Worker node does not recover from heartbeat failure
Affects | Status | Importance | Assigned to | Milestone | |
---|---|---|---|---|---|
StarlingX |
Fix Released
|
Medium
|
Eric MacDonald |
Bug Description
Brief Description
-----------------
While testing patch orchestration a heartbeat loss was reported for a worker node. That node did not recover from the heartbeat loss and needed to be manually locked and unlocked.
Severity
--------
Major
Steps to Reproduce
------------------
Issue was seeing during patch orchestration.
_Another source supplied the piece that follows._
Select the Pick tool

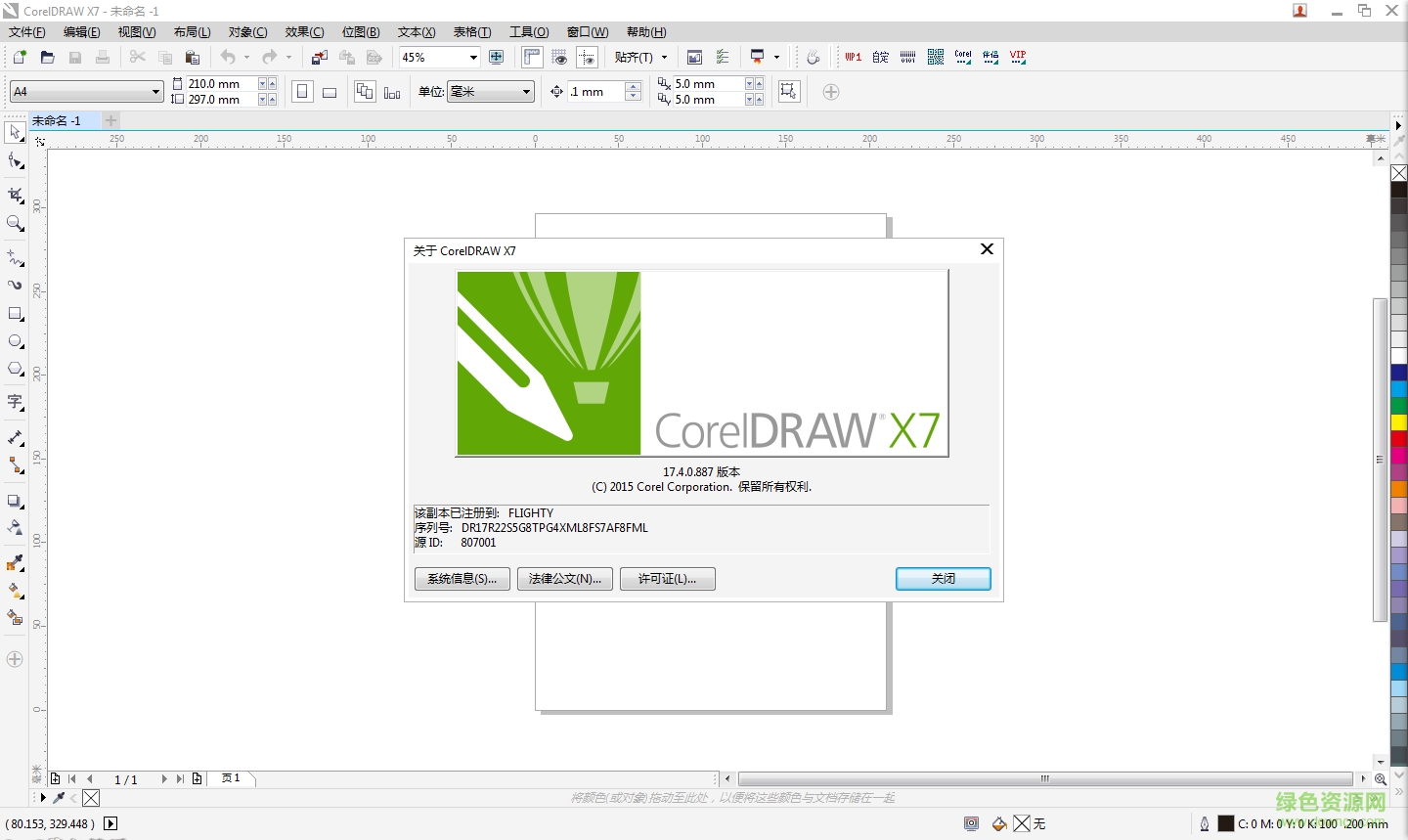click(15, 132)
May need to induce heartbeat loss to reproduce.
Expected Behavior
------------------
After heartbeat loss, the host should recover without manual intervention.
Actual Behavior
----------------
A lock/unlock was required to recover the host.
Reproducibility
---------------
Has consistently occurred in this lab with different worker nodes. But not 100% of the time.
System Configuration
-------
2 + 20 system. IPv6
Branch/Pull Time/Commit
-------
Build from 2019-09-26_20-00-00
Last Pass
---------
Appears patch orchestration was tested last with build 2019-05-27_09-53-12
Timestamp/Logs
--------------
Hosts unlocked
2019-10-
Compute-4 is coming up
2019-10-
Heartbeat loss
2019-10-
2019-10-
Manual lock/unlock
2019-10-10 05:16:45.752 113985 INFO sysinv.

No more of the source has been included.